Finding 'a' value of zipf distribution

236 Views Asked by At

I found this python function that generates a zipf distribution based on an 'a' value and a 'size' value, where size is analogous to total number of elements in a frequency table: https://numpy.org/doc/stable/reference/random/generated/numpy.random.zipf.html

Now, let's say, I run this function for 'a' = 1.6 and size = '30'. I use python's dictionary data structure to store my frequency table and this is what it looks like:

    dictionary = {1:16, 2:5, 3:2, 4:1, 12:1, 13:1, 16:1, 65:1, 152:1, 531:1}

The keys represents elements 1,2,3,4,12,13,16,65,152,531 and the values represent their respective frequencies.
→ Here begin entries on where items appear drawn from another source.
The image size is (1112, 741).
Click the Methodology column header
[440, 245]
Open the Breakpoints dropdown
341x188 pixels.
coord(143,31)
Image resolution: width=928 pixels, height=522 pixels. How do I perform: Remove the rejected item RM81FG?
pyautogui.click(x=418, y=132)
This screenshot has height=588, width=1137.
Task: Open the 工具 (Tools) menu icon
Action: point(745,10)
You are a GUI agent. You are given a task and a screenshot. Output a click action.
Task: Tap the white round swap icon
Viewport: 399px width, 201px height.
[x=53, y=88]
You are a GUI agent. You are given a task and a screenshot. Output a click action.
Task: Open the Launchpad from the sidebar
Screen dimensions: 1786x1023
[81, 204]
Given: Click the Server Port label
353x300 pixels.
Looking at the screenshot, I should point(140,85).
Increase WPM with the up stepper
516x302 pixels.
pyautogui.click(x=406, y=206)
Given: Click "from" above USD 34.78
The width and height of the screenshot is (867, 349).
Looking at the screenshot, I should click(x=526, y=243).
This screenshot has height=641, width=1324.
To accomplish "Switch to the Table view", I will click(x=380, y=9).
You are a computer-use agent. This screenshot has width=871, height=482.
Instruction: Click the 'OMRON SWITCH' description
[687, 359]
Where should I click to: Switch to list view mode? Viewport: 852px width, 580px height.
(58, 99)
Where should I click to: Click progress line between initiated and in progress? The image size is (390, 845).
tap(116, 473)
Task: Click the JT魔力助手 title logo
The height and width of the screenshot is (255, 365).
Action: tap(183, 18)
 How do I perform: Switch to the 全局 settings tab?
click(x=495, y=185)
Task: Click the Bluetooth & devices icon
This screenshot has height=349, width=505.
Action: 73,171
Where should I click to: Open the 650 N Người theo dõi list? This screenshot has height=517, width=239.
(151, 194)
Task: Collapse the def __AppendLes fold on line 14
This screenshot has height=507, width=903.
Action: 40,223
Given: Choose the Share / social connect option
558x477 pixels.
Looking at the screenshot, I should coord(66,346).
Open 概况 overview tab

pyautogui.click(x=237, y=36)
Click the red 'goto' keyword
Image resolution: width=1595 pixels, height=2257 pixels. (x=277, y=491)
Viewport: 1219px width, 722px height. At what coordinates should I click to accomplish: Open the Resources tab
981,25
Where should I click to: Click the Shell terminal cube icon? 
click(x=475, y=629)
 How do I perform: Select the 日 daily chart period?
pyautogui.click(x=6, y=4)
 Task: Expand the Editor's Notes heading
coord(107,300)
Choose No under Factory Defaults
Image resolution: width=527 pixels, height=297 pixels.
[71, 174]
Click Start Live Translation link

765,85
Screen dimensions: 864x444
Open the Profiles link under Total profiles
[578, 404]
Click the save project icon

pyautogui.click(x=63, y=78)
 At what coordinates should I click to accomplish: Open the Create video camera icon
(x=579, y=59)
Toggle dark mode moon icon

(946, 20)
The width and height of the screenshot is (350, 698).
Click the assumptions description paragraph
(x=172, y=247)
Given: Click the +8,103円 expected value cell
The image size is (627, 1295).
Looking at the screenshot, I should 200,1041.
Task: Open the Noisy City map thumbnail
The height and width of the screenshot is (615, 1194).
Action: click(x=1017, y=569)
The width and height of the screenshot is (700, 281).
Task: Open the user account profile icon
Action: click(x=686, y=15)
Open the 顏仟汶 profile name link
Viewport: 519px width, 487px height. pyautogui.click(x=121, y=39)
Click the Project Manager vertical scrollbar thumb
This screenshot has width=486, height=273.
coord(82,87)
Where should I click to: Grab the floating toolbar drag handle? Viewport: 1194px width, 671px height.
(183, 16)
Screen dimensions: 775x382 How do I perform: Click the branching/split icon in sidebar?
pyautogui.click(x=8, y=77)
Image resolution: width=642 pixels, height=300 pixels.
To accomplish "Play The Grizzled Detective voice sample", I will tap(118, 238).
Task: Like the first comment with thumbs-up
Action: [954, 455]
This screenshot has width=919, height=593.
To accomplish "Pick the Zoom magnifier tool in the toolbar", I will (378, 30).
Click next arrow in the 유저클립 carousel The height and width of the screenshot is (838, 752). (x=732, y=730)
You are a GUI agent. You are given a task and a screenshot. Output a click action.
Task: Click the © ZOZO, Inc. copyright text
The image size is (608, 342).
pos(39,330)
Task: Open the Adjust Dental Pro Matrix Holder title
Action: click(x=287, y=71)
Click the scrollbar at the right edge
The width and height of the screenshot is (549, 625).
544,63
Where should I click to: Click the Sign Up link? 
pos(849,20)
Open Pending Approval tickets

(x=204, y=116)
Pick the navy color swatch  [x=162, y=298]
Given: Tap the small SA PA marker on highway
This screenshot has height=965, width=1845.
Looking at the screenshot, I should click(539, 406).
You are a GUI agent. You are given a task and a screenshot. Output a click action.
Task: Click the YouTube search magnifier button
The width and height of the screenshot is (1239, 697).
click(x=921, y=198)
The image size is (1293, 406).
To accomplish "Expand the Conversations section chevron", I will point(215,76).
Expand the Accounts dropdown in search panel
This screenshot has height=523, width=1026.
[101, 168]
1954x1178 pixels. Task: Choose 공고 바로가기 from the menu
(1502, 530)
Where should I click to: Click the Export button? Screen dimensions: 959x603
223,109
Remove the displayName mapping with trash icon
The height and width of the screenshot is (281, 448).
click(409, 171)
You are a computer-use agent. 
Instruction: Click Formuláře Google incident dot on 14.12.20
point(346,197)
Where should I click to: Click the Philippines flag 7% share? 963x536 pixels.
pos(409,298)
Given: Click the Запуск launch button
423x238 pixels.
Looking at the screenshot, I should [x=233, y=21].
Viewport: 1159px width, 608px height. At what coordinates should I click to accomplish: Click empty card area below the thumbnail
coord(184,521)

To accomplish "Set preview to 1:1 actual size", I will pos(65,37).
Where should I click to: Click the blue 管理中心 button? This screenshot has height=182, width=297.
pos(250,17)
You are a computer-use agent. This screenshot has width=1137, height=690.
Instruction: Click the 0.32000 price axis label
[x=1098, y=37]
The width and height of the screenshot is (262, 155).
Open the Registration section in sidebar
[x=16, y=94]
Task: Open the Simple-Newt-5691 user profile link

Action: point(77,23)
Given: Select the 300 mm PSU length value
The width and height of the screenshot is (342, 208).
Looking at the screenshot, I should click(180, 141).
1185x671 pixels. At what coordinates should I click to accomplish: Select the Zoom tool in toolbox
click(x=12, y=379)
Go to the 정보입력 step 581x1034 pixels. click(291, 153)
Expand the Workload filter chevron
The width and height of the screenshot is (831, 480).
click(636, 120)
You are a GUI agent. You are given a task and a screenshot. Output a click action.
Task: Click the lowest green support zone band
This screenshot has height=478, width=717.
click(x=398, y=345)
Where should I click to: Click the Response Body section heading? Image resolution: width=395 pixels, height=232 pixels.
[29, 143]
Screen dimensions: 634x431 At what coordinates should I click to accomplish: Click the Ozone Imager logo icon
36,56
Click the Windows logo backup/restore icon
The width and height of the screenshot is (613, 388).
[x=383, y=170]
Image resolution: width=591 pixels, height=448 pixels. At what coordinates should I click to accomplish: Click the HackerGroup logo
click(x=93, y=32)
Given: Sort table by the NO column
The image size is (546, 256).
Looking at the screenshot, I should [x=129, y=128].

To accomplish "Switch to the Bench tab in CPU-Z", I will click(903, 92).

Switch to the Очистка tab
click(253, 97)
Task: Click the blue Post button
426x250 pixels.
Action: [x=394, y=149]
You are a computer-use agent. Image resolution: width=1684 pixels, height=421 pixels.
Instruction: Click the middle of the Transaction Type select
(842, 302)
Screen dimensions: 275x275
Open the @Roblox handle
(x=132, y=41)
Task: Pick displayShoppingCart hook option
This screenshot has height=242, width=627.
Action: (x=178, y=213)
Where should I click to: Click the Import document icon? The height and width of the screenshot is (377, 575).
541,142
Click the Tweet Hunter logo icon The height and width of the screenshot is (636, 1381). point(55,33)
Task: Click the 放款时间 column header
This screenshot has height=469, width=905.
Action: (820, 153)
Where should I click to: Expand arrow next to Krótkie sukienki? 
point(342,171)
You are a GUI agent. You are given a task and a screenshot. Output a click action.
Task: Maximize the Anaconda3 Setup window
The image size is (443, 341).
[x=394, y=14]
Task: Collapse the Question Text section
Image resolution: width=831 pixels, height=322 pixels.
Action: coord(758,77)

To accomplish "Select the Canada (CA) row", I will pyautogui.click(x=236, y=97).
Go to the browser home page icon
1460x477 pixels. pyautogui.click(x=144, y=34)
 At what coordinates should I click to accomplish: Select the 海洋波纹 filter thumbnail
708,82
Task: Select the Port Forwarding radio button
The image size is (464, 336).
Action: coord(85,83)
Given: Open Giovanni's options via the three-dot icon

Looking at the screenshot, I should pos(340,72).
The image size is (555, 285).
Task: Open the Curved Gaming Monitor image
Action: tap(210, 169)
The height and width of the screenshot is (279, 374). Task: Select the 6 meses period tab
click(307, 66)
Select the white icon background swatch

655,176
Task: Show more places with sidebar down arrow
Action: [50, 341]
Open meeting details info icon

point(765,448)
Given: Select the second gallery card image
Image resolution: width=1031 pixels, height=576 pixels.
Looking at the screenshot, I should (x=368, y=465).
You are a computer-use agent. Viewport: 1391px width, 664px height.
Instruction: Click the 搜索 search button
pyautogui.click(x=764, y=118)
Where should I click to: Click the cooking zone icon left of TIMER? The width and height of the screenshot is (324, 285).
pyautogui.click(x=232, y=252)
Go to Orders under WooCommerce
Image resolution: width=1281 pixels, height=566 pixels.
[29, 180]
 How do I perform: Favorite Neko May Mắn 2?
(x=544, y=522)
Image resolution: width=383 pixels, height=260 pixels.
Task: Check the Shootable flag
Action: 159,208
Is there a way to know an 'a' value based on looking at the dictionary? What I am asking is, say there is a dictionary like the one that I wrote above. It was generated from some a value. I don't know what the a value is but I know what the dictionary contains. Based on the frequencies of the elements of the dictionary, is there a way to calculate an 'a' value? Like a formula, for example?

[EDIT]

Here is something I have tried. Using KL divergence, I calculate a value that is generated using 2 consecutive elements. The formula is

    (frequency of ith element) * ((log2(frequency of ith element)/log2(frequency of (i+1)th element))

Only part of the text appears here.